(Bloomberg) -- Add Singapore to the list of headaches for sugar producers.
The country, one of Asia’s biggest per capita consumers, plans to implement a ban on ads for packaged drinks with very high sugar content in a health campaign. The move joins government crackdowns on sugar consumption from Chile to South Africa.
Sugar has become one of the most despised ingredients, thanks to its calorie count and associations with obesity. It’s so reviled that U.S. cities from Philadelphia to Boulder, Colorado, have levied taxes against sugary drinks and companies including PepsiCo (NASDAQ:PEP) Inc. have pledged to cut back. Even chocolatier Hershey Co. has expanded its offerings of products with less sweetener.

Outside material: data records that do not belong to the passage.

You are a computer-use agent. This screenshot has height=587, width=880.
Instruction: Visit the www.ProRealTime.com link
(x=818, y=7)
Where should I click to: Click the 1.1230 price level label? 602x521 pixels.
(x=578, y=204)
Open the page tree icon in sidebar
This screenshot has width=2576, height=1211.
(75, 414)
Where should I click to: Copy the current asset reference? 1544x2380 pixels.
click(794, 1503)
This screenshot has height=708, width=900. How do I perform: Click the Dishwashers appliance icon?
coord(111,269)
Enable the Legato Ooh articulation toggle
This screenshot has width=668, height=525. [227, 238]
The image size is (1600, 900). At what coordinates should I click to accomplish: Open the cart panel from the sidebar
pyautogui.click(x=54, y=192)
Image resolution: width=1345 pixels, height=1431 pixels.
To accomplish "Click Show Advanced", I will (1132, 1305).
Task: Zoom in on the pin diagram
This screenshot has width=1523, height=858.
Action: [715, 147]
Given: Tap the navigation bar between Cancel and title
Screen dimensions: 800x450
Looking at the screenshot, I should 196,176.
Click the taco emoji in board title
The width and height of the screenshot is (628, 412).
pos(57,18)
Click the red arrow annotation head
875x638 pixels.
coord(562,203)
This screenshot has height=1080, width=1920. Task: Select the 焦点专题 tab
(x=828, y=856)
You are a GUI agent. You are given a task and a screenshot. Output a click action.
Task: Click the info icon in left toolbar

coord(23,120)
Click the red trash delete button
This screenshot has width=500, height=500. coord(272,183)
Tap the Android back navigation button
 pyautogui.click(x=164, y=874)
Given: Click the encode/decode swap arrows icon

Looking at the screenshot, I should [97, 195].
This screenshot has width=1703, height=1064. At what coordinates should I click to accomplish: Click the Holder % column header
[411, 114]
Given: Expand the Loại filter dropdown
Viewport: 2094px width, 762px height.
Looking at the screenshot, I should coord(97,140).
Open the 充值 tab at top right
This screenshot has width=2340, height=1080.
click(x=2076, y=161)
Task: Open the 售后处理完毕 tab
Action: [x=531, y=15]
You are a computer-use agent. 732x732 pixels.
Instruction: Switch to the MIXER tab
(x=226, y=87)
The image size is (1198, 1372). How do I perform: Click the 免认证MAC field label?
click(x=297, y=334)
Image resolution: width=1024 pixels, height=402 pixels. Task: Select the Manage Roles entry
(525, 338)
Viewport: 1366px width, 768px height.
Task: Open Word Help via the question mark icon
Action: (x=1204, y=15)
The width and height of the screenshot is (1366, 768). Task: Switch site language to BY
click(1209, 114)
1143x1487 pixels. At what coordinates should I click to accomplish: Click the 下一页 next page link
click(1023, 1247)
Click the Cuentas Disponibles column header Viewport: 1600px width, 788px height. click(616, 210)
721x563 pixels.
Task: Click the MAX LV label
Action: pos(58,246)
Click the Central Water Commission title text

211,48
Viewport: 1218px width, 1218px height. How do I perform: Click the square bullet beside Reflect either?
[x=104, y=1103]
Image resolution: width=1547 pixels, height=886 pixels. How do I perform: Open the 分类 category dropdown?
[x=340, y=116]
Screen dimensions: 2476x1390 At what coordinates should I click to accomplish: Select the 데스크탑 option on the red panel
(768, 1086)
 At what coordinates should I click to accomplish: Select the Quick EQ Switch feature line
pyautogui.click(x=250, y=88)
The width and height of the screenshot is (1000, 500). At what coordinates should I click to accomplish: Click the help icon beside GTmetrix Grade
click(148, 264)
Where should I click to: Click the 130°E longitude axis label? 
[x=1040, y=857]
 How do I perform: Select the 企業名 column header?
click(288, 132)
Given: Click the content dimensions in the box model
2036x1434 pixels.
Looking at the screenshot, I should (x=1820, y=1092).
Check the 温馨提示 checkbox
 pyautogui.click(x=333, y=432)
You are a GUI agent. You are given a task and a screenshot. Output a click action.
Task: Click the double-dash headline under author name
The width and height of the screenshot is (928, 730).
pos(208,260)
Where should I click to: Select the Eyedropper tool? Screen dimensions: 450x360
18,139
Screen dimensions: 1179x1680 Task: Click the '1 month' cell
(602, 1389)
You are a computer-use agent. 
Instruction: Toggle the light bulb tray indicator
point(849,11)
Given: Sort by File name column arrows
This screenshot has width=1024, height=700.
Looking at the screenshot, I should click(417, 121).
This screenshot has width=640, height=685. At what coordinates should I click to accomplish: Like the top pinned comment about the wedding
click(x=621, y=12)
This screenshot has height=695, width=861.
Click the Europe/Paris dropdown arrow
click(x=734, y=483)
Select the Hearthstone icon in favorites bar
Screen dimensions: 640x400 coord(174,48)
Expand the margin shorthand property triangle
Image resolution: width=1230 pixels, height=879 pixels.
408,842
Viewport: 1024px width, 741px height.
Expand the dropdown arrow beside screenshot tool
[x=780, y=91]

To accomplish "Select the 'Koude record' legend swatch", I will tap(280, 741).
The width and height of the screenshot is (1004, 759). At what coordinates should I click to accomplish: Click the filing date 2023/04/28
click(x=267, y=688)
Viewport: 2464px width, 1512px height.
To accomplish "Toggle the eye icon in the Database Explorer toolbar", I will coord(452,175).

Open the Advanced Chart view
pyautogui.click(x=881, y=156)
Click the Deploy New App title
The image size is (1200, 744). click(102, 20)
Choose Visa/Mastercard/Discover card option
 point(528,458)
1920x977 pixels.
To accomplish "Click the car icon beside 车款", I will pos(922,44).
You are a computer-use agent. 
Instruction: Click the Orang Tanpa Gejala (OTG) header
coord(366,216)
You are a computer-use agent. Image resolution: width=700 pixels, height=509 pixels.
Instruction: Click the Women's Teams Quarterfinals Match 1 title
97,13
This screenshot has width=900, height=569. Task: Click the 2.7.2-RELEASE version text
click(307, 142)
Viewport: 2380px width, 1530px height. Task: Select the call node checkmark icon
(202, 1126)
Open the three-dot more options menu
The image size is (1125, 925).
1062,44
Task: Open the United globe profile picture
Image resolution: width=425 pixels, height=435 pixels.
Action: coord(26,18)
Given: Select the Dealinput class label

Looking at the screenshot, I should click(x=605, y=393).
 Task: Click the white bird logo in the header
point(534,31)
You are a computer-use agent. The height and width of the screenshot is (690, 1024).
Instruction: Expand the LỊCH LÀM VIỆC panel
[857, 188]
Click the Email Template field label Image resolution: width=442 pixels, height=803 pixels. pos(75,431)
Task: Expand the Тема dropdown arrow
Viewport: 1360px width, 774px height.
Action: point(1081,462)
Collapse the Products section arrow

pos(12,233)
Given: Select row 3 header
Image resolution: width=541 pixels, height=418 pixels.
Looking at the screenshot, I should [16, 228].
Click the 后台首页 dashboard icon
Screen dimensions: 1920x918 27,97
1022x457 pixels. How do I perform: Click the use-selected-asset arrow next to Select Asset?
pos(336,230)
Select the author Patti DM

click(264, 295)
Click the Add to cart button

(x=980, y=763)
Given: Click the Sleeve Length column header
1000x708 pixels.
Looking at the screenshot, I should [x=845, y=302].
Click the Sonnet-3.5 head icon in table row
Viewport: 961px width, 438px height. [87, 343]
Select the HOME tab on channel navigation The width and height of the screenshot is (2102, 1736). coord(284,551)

As a result, consumption has taken a major hit. The U.S. Department of Agriculture estimates global demand advanced 0.2% in the 2018-2019 season, the smallest year-on-year gain since 2010 and the second-lowest expansion since 1994.
“We’re noticing there’s been a reduction in consumption -- it’s not growing like it used to a while ago,” said Jose Orive, executive director of the International Sugar Organization. “That can be attributed to the war on sugar, sugar taxes and displacement by reformulation by some companies.”
South Africa offers a case study of what can happen to demand, Orive said. The nation has the highest obesity rates in sub-Saharan Africa and in late 2017 signed into a law a tax on sugary drinks. The first year of the new fees brought an “unprecedented” decline in demand for the beverages, Orive said. Fitch Solutions expects a drop of 0.7% in carbonated drinks sales in 2019 in the country, after a slump of 5.1% in 2018.
In 2018, world average per capita consumption of sugar decreased 1.3% to 22.6 kilograms (about 50 pounds), the ISO estimates.
Sugar is one of many industries undergoing seismic changes due to shifts in health standards and perceptions, with many old-guard food companies teetering on the edge of profitability. Kraft Heinz (NASDAQ:KHC) Co., the owner of Jell-O and Oscar Mayer’s Wienermobile, has battled weak results and a writedown, while dairy giant Dean Foods Co. opted to go it alone after concluding a strategic review last month that included options including a sale.
“Social media has changed the way consumers perceive and think about food,” said Pablo Sherwell, head of agribusiness research for North America at Rabobank International. It has “become their reference point when it comes to diets and food nutrition. Scientists and nutritionists are not any more the reference point,” he said.
For sugar, demand concerns have helped to drive futures in New York more than 6% lower over the past 12 months. In addition to taxes, an increase in labeling laws -- like those planned in Singapore -- also add to negative consumer perceptions. The industry needs to fight back to show sugar’s role in a healthy diet, Orive said.
“The industry must improve its communications initiatives and strengthen their messaging, based on sound, internationally recognized scientific evidence,” he said. “If people don’t speak out, there will be progressive erosion in consumption, and that will be reflected in the prices.”